Union locale CGT Paris 5ème/6ième (UL-CGT 5-6)

La Métropole du Grand-Paris

170 rassemblements organisés dans tout le pays

A l’appel des syndicats CGT, FO, Solidaires et Sud, des milliers de manifestants sont partis mardi en début d’après-midi de Montparnasse vers l’Assemblée nationale où le projet de loi sur l’emploi devait être voté.

En tête de cortège défilaient les militants de PSA Aulnay qui scandaient « interdiction des licenciements, aucune usine ne doit fermer ». « C’est un symbole qu’on soit en tête de manif », a lancé Jean-Pierre Mercier (CGT Aulnay), rappelant que l’usine entame sa 13e semaine de grève.

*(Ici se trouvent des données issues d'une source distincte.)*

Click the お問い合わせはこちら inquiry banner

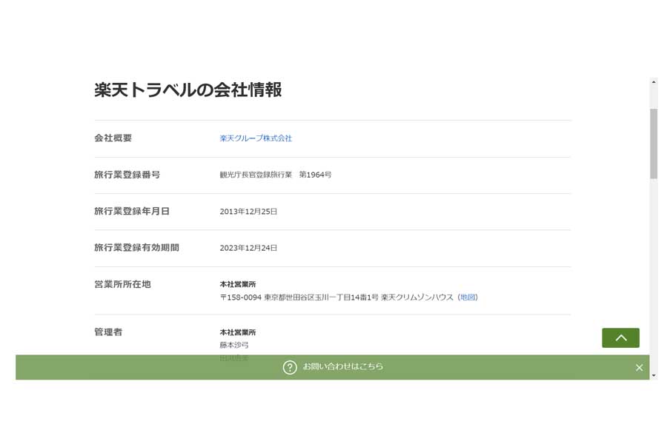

Derrière la banderole de tête défilaient, sous une pluie battante, les leaders de la FSU, Bernadette Groison, et de Solidaires, Annick Coupé. « Ce n’est pas du tout un accord donnant-donnant, comme le dit Michel Sapin (ministre du Travail) mais un accord donnant-perdant », a lancé au départ du cortège Thierry Lepaon, secrétaire général de la CGT. Selon lui, « on voit bien l’intérêt que peuvent avoir les employeurs à avoir plus de flexibilité et de mobilité. Par contre pour les employés, ils ont du mal à nous convaincre que ça permettra de répondre à l’objectif fixé qui est la création d’emplois dans notre pays ».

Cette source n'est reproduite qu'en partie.